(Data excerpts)
..............................

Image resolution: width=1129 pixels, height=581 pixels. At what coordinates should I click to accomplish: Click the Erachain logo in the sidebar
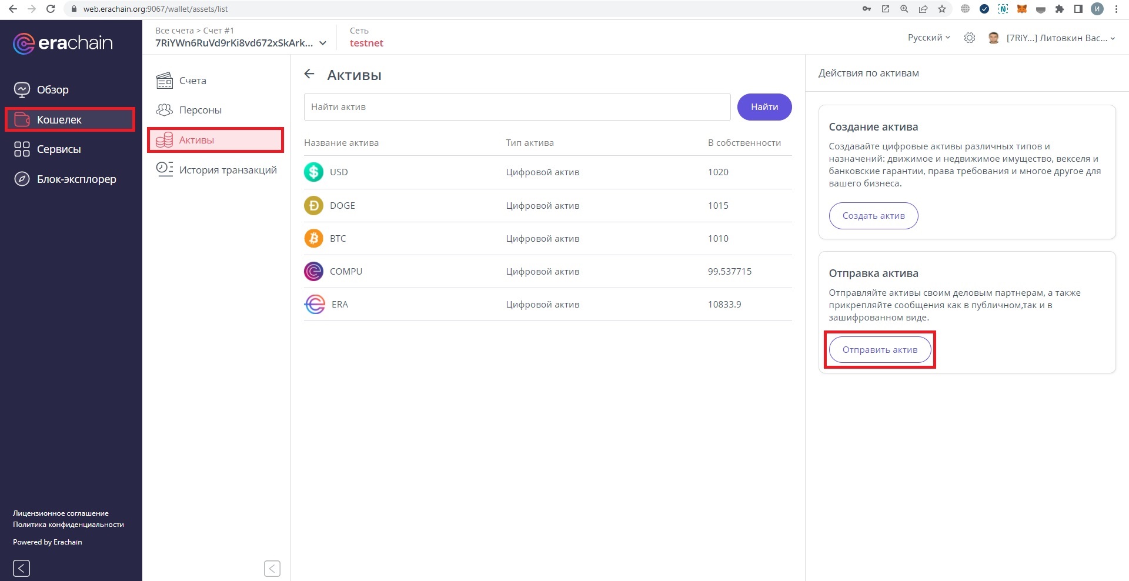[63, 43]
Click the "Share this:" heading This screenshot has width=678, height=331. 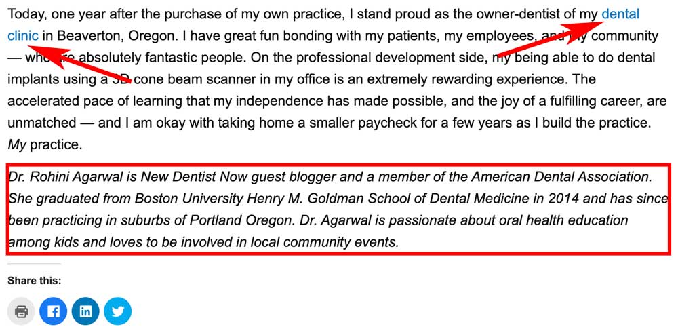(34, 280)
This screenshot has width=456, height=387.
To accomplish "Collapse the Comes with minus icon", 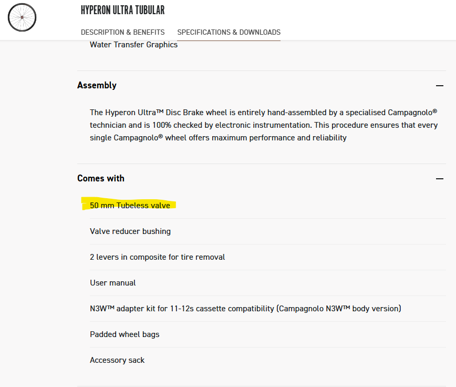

..............................

**EXERCISE AIM**. No pictures belong in the output. Restate word for word only the lines from the one containing "This screenshot has width=456, height=387." to the end of the entries above.

**OUTPUT**.
This screenshot has width=456, height=387.
To accomplish "Collapse the Comes with minus icon", 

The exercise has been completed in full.